PAGE EXCERPT
+===+
The information charged Meyer with one count of burglary and alleged he had suffered numerous prior convictions and had served prior prison terms within the meaning of sections 667, subdivisions (a), (d) and 667.5, subdivision (b). The information also alleged that a person other than an accomplice was home at the time of the burglary within the meaning of section 667.5, subdivision (c)(21). As the evidence supporting the convictions is not relevant to the issues on appeal, only a short summary will be provided.

Isaiah Rios was asleep in his house when a loud noise emanating from the kitchen area woke him. When he went to investigate, he saw two men run out of the house through the door leading into the garage and then out through the garage. He could not identify the perpetrators. It appeared they had kicked open the door from the garage into the house.

While on his early morning bicycle ride, Mark Fife observed Meyer and Contreras (collectively, defendants) sitting on a bench in the park. Fife noticed them because he often was in the area at that time of the morning and it was unusual to see anyone. About 15 minutes later he saw the men a second time, this time on the street on which Rios lived. When Fife looked back, he saw the men looking over the fence, which looked suspicious to Fife. Fife turned around and saw the men disappear behind the fence.
+===+
TASKS TO PERFORM
- A) In the burglary case excerpt, what woke Isaiah Rios?
- B) From the burglary case excerpt, output the passage from "While on his" to "behind the fence.".
- C) Based on the burglary case excerpt, say whether each statement agrees with it, and give yes or no along with the deciding words: (i) Rios was able to identify the perpetrators. (ii) Fife first saw the defendants sitting on a bench in the park. (iii) Fife saw the men a second time about 30 minutes later.

DATASET CONTENT
+===+
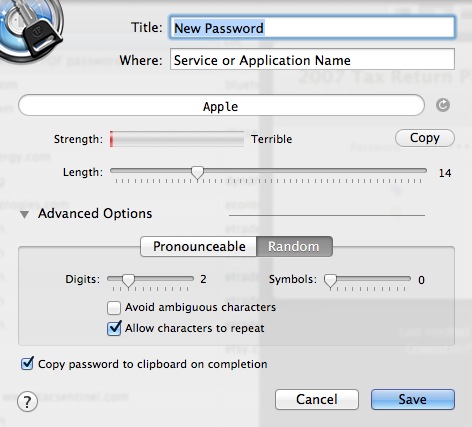
Task: Click the Title field containing New Password
Action: 312,28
+===+
RESULTS IN ORDER
- A) A loud noise coming from the kitchen area woke him.

- B)
While on his early morning bicycle ride, Mark Fife observed Meyer and Contreras (collectively, defendants) sitting on a bench in the park. Fife noticed them because he often was in the area at that time of the morning and it was unusual to see anyone. About 15 minutes later he saw the men a second time, this time on the street on which Rios lived. When Fife looked back, he saw the men looking over the fence, which looked suspicious to Fife. Fife turned around and saw the men disappear behind the fence.

- C)
(i) No: "He could not identify the perpetrators."
(ii) Yes: "sitting on a bench in the park"
(iii) No: "About 15 minutes later he saw the men a second time"